[[ SUPPLIED RECORDS, beginning ]]

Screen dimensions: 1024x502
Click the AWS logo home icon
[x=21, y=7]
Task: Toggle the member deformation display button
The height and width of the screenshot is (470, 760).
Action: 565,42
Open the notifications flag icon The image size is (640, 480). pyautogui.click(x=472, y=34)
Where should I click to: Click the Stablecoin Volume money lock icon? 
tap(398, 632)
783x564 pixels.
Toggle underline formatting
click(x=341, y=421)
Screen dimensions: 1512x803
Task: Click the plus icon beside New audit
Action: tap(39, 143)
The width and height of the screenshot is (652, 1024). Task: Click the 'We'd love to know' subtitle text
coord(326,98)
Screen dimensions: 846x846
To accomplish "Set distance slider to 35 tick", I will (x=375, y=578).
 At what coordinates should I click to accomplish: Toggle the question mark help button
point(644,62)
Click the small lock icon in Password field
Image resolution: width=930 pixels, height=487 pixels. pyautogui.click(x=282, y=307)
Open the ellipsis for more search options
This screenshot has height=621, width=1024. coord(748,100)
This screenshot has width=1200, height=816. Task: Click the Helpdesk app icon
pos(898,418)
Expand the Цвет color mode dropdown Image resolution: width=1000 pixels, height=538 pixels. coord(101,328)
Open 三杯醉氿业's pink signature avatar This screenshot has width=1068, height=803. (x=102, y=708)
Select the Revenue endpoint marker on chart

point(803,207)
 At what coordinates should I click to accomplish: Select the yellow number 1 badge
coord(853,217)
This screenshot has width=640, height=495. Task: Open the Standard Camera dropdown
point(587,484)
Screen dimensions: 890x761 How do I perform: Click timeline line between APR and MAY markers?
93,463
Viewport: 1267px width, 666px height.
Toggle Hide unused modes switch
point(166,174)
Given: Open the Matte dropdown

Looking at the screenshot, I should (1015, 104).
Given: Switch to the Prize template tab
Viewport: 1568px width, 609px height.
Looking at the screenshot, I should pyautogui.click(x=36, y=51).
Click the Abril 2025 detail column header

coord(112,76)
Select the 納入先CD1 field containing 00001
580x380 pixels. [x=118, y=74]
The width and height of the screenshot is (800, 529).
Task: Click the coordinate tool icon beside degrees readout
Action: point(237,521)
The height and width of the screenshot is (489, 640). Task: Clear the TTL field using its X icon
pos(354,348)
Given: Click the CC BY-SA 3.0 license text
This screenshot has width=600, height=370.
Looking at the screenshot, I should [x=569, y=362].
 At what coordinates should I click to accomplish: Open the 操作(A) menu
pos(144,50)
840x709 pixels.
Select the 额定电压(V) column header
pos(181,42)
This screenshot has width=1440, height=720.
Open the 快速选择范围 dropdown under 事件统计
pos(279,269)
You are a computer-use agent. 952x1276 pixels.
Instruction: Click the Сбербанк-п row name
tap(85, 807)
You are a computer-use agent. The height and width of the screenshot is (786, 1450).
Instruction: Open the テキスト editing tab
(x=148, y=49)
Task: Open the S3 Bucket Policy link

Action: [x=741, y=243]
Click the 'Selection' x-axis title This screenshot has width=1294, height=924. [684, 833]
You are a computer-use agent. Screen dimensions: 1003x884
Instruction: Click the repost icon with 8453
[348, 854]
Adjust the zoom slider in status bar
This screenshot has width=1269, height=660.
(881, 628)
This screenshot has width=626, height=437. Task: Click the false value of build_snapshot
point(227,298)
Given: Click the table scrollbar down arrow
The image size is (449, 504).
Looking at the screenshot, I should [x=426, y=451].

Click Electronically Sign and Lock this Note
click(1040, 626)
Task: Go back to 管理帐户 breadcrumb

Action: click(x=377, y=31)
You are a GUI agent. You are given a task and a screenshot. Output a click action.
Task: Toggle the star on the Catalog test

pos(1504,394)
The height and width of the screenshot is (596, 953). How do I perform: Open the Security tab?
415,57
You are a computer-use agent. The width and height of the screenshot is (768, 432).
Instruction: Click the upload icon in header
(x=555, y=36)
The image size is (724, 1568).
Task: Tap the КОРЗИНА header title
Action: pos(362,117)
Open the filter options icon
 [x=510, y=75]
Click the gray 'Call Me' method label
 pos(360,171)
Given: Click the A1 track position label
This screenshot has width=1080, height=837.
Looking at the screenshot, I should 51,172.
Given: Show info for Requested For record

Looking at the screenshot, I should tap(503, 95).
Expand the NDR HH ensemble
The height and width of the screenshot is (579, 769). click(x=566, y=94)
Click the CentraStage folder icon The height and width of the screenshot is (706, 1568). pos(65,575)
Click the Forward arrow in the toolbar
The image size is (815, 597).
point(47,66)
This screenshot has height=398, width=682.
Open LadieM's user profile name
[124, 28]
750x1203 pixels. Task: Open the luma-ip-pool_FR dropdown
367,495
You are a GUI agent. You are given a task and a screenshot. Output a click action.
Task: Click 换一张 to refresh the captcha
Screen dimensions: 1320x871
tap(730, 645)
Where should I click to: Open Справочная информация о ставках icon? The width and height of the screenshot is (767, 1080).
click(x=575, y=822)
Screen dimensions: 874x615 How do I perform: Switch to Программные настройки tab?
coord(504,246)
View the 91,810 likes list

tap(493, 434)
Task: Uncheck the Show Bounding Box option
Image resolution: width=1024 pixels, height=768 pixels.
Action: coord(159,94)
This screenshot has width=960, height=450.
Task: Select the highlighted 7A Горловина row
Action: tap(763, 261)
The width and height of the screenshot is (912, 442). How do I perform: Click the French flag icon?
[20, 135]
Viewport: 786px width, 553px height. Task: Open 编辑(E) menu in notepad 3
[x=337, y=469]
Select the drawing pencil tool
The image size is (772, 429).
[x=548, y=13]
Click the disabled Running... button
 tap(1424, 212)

[[ SUPPLIED RECORDS, end ]]

▶ [WHAT YOU NEED TO DO]:
The result should be every line of the material that contains the word "computer", so copy those lines.

▶ [EXERCISE RESULT]:
You are a computer-use agent. 952x1276 pixels.
You are a computer-use agent. The height and width of the screenshot is (786, 1450).
You are a computer-use agent. Screen dimensions: 1003x884
You are a computer-use agent. The width and height of the screenshot is (768, 432).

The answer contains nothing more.